## Work instruction
Write out the stretch of lines from the start of the source records through the line containing "center [1174, 402].", reproducing each one character for character.

** Opening Task material block **

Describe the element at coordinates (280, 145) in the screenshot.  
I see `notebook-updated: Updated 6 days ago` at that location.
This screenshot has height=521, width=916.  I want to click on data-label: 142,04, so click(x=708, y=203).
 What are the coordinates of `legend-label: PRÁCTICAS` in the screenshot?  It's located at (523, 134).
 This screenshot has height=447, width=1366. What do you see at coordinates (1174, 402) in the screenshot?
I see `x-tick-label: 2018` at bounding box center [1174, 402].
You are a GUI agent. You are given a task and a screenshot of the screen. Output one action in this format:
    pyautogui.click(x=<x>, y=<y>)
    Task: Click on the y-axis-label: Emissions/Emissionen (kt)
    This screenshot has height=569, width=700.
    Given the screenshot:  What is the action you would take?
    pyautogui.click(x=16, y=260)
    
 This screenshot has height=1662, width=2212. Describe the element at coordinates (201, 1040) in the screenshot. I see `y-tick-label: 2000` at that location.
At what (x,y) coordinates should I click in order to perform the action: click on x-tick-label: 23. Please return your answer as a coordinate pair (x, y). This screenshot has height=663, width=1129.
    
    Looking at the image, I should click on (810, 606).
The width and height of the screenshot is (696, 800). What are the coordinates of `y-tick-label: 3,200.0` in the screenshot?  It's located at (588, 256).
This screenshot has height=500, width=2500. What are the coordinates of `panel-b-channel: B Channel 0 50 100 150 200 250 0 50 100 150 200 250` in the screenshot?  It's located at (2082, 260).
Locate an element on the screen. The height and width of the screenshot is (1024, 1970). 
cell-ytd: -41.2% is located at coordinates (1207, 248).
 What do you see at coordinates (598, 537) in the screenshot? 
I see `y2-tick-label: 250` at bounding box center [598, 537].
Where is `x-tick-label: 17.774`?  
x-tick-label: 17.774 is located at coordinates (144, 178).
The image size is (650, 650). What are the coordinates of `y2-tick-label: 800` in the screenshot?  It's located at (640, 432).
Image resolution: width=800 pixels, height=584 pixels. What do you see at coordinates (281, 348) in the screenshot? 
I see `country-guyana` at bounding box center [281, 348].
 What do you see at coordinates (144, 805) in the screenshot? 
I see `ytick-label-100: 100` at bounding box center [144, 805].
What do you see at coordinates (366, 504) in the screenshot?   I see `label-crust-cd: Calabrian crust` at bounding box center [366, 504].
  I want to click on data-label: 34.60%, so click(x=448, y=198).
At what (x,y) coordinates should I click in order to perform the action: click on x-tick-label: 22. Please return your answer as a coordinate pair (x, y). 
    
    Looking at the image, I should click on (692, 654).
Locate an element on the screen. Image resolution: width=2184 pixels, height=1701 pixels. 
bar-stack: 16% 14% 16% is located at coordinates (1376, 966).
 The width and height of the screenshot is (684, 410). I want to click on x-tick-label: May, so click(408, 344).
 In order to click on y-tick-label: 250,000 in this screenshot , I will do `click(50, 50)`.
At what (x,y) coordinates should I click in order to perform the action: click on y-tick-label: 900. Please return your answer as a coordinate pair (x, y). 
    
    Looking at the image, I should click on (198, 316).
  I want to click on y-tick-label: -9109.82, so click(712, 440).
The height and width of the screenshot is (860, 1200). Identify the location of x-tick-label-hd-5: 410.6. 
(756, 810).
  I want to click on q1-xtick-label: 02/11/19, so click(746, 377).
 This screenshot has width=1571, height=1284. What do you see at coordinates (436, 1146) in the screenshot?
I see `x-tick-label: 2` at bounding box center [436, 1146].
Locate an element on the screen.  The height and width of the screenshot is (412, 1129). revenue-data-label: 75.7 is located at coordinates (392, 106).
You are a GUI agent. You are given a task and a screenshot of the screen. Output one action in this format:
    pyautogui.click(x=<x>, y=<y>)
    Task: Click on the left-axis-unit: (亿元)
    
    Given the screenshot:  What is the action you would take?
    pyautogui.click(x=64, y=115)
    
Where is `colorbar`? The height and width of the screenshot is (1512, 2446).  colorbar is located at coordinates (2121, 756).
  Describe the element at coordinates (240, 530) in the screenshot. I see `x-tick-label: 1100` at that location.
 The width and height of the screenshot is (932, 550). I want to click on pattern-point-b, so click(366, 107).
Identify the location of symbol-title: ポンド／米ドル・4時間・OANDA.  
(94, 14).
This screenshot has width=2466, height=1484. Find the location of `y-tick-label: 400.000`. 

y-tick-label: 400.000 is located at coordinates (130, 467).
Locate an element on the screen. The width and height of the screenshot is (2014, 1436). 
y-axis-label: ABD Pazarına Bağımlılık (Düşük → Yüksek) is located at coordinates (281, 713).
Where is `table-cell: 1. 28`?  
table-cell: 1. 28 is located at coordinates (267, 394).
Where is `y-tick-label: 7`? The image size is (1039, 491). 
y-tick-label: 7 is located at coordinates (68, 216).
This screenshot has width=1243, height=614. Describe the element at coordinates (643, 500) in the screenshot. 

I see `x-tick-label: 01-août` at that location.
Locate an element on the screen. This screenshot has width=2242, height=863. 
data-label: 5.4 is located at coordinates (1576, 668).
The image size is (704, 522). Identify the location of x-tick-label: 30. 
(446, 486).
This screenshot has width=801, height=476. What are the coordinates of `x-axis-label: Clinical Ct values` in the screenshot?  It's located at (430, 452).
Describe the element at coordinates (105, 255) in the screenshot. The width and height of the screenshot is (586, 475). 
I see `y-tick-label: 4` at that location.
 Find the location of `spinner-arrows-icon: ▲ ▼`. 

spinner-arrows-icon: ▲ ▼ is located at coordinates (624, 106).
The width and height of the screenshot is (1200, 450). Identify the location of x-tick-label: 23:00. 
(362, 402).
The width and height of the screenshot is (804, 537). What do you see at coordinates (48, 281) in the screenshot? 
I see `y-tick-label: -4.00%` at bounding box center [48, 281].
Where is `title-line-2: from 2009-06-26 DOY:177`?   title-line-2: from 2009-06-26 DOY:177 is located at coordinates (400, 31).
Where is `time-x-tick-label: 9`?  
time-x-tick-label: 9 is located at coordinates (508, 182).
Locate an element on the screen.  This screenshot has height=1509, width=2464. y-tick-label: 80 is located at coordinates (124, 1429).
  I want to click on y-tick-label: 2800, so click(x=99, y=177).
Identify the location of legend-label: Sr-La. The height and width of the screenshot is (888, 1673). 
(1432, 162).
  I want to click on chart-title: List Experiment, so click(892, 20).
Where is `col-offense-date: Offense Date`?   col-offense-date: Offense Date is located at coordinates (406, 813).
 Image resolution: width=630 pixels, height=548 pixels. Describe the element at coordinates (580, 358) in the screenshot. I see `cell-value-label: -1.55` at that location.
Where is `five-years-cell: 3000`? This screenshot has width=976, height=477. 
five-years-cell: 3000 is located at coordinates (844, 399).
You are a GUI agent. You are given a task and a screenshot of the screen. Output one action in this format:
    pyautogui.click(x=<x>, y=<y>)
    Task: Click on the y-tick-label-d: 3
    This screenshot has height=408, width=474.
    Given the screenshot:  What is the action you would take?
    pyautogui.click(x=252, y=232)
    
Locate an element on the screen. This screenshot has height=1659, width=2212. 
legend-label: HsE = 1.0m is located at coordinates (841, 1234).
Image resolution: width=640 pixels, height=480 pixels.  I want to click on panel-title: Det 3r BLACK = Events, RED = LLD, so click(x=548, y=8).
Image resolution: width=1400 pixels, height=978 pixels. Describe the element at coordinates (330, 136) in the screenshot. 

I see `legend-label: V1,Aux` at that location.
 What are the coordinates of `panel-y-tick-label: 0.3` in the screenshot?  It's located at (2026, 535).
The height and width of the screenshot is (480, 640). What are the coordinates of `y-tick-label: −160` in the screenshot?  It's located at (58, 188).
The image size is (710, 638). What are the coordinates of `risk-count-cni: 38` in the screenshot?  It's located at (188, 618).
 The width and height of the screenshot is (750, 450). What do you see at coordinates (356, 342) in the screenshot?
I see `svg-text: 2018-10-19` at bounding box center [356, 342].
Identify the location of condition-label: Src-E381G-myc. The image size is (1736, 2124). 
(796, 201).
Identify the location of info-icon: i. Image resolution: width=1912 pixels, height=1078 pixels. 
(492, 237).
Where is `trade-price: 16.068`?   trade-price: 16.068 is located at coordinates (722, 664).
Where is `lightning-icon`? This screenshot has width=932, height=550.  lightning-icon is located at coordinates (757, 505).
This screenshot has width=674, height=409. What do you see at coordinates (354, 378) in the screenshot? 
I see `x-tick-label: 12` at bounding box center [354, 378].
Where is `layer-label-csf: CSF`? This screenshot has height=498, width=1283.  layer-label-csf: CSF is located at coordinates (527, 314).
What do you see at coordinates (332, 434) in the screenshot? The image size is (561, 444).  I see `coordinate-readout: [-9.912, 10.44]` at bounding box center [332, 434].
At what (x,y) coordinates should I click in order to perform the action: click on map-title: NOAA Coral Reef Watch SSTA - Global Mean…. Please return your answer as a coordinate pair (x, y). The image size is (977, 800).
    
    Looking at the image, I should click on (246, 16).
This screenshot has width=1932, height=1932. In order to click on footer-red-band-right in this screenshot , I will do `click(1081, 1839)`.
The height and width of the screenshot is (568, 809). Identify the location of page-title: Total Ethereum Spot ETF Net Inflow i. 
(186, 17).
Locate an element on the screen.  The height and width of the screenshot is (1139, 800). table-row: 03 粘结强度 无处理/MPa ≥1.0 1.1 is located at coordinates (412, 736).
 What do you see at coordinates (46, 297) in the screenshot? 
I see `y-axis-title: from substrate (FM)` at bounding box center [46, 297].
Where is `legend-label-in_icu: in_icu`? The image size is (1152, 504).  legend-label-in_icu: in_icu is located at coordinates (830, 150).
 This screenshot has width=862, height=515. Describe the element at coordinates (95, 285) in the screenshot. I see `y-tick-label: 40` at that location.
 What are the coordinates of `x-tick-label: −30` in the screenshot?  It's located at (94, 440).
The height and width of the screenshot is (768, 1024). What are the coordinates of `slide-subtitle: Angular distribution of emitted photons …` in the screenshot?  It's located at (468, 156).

** Closing Task material block **

## Response below
Describe the element at coordinates (280, 145) in the screenshot.  
I see `notebook-updated: Updated 6 days ago` at that location.
This screenshot has height=521, width=916.  I want to click on data-label: 142,04, so click(x=708, y=203).
 What are the coordinates of `legend-label: PRÁCTICAS` in the screenshot?  It's located at (523, 134).
 This screenshot has height=447, width=1366. What do you see at coordinates (1174, 402) in the screenshot?
I see `x-tick-label: 2018` at bounding box center [1174, 402].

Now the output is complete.